Assigned task: Within the lines below, find those that hold the string "scrollbar" and copy each one.

*-*-*

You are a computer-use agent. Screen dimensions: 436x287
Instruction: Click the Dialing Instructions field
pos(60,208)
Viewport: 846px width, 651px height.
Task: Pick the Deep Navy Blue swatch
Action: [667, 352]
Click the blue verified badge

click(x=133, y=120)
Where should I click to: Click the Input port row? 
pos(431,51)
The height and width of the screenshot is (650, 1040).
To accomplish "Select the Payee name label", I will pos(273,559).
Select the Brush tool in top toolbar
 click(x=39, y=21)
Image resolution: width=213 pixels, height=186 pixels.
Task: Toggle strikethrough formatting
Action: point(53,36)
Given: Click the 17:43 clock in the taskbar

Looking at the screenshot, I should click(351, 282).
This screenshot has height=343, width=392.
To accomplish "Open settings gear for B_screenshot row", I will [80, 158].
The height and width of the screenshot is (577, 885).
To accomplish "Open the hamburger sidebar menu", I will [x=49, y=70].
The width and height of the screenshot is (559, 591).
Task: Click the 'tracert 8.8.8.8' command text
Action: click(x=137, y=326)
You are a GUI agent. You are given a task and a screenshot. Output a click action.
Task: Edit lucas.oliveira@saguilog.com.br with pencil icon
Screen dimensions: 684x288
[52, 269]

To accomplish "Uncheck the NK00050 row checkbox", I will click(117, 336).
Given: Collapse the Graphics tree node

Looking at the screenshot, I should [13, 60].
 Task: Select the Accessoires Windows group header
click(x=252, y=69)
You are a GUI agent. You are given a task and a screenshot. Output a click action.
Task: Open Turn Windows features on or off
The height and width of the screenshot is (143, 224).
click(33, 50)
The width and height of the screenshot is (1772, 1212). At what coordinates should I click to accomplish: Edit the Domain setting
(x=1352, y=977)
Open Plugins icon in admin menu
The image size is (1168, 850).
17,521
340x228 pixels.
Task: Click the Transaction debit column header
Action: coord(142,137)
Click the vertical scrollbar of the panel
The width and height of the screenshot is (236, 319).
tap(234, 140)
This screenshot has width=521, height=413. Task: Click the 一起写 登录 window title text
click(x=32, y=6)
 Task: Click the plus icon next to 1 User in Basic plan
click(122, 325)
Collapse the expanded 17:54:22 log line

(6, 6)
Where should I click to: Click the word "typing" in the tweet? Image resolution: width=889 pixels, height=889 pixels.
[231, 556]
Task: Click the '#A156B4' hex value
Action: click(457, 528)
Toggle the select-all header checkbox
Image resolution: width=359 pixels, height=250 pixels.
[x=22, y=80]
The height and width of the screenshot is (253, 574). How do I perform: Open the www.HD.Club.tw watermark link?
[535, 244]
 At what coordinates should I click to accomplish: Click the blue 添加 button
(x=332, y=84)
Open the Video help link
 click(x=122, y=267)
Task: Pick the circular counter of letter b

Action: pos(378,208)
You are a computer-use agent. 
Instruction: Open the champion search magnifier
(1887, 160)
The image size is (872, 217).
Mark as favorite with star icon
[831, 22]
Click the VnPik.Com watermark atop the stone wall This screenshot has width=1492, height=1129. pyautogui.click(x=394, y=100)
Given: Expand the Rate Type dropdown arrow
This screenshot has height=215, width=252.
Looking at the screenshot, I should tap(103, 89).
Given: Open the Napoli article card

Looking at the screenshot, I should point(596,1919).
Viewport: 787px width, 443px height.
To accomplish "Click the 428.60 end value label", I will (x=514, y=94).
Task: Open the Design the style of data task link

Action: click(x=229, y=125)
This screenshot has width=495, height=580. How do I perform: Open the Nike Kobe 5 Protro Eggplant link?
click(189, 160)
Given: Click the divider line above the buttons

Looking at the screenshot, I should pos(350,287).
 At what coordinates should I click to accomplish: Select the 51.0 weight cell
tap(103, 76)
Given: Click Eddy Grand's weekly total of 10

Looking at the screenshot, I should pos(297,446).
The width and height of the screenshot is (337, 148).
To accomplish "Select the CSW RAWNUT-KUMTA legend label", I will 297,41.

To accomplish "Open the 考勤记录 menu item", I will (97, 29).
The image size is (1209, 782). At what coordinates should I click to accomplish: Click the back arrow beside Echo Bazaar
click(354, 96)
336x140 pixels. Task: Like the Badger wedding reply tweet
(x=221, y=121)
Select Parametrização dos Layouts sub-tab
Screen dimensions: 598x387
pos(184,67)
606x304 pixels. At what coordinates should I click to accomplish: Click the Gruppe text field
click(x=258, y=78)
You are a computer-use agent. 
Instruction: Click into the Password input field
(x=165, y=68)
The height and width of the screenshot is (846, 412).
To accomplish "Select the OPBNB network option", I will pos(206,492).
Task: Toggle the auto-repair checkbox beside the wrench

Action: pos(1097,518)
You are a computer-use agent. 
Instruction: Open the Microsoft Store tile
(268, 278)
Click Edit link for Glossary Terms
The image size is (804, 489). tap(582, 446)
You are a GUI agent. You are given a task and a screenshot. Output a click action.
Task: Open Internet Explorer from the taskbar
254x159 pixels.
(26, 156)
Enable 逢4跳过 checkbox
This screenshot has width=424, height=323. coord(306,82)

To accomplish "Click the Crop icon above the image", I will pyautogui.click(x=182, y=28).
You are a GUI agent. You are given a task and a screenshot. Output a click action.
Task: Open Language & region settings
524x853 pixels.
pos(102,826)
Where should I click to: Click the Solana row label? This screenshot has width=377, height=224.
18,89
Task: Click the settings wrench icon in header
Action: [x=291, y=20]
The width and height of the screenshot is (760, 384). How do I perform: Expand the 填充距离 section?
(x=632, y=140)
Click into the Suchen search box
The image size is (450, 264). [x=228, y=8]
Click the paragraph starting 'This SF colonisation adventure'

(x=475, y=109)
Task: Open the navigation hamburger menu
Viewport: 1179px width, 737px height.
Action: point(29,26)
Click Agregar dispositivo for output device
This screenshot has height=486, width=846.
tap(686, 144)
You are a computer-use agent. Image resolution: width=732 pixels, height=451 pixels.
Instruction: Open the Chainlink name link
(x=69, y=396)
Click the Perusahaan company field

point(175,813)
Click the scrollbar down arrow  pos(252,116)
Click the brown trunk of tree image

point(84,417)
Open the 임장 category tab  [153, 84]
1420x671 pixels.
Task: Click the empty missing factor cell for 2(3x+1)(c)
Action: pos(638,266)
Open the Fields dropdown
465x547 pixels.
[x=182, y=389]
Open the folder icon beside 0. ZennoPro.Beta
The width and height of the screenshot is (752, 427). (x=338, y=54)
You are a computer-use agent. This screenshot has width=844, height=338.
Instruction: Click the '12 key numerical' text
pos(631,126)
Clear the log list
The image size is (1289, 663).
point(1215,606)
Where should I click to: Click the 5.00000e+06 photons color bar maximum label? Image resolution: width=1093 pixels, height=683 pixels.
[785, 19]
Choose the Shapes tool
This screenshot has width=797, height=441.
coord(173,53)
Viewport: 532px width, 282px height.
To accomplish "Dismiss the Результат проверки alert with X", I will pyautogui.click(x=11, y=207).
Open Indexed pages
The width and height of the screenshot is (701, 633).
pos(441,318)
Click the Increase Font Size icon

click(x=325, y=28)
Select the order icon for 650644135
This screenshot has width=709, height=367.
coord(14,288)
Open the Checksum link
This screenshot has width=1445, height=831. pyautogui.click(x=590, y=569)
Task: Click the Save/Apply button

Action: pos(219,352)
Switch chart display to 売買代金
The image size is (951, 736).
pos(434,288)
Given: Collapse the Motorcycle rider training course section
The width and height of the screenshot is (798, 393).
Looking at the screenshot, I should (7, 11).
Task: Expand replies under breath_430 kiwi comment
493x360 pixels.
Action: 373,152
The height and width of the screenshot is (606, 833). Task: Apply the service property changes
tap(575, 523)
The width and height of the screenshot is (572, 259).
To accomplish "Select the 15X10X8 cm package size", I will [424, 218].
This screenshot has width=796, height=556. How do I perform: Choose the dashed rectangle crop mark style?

*-*-*

Solution for this task:
Click the vertical scrollbar of the panel
Click the scrollbar down arrow  pos(252,116)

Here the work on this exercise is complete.